- IPC code: USA
- NPC: USA Deaf Sports Federation
- Website: www.usdeafsports.org
- Medals Ranked 1st: Gold 375 Silver 321 Bronze 363 Total 1,059

Summer appearances
- 1935; 1939; 1949; 1953; 1957; 1961; 1965; 1969; 1973; 1977; 1981; 1985; 1989; 1993; 1997; 2001; 2005; 2009; 2013; 2017; 2021;

Winter appearances
- 1967; 1971; 1975; 1979; 1983; 1987; 1991; 1995; 1999; 2003; 2007; 2015; 2019; 2023;

= United States at the Deaflympics =

The United States has been participating at the Deaflympics from 1935 and it is also currently placed first in the all time Deaflympics medal list.
US has won more than 1000 medals, the only nation to do so in Deaflympics.
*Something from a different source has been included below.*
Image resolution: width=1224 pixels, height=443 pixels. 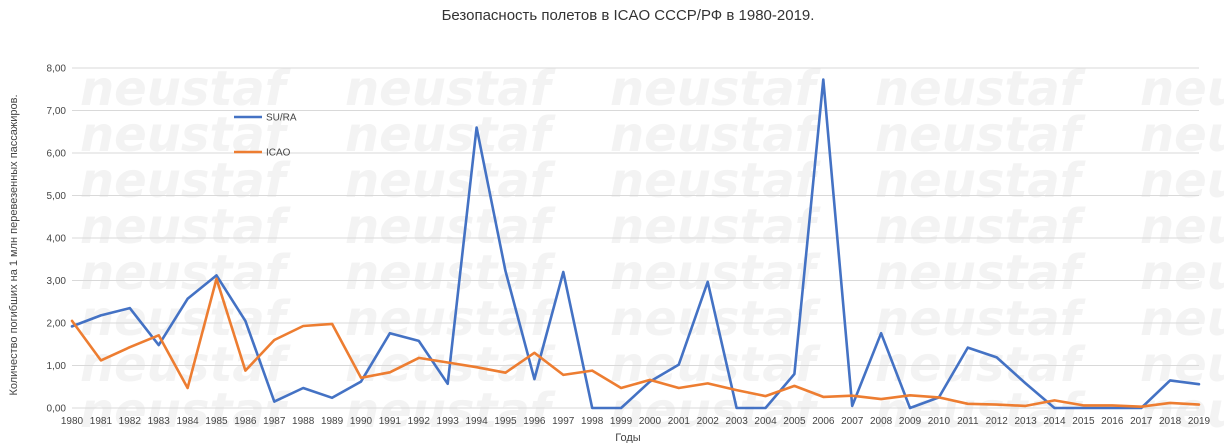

USA has been participating at the Winter Deaflympics from 1967.

== Medal tallies ==

===Summer Deaflympics===

     Host nation

| Edition |  |  |  |  |
|---|---|---|---|---|
| GBR London 1935 | 1 | 2 | 1 | 4 |
| SWE Stockholm 1939 | 0 | 1 | 0 | 1 |
| DEN Copenhagen 1949 | 0 | 1 | 0 | 1 |
| BEL Brussels 1953 | 2 | 0 | 1 | 3 |
| ITA Milan 1957 | 7 | 6 | 10 | 23 |
| FIN Helsinki 1961 | 14 | 14 | 12 | 40 |
| USA Washington D.C.1965 | 9 | 21 | 23 | 53 |
| YUG Belgrade 1969 | 22 | 23 | 21 | 66 |
| SWE Malmö 1973 | 29 | 22 | 31 | 82 |
| ROM Bucaresti 1977 | 38 | 35 | 30 | 103 |
| FRG Cologne 1981 | 45 | 30 | 35 | 110 |
| USA Los Angeles 1985 | 46 | 30 | 33 | 109 |
| NZL Christchurch 1989 | 22 | 30 | 23 | 75 |
| BUL Sofia 1993 | 36 | 25 | 23 | 84 |
| DEN Copenhagen 1997 | 28 | 21 | 27 | 76 |
| ITA Rome 2001 | 26 | 21 | 23 | 70 |
| AUS Melbourne 2005 | 9 | 12 | 12 | 33 |
| Taipei 2009 | 10 | 5 | 7 | 22 |
| BUL Sofia 2013 | 8 | 8 | 13 | 29 |
| TUR Samsun 2017 | 5 | 3 | 8 | 16 |
| BRA Caxias do Sul 2022 | 20 | 11 | 24 | 55 |
| JPN Tokyo 2025 | 17 | 7 | 12 | 35 |
| Total | 375 | 321 | 363 | 1056 |

=== Winter Deaflympics===

| Event | Gold | Silver | Bronze | Total |
| 1967 | 2 | 0 | 0 | 2 |

== Notable achievements ==
- In the 1977 Summer Deaflympics held in Romania, Jeff Float of US won 10 gold medals in Swimming, which is still considered as a unique and unprecedented record in Deaflympics history
- Reed Gershwind holds the record for winning the most number of medals for United States in the Deaflympics history with 30 medals. This medal tally is also the second highest for any deaflympian just behind Terence Parkin of South Africa.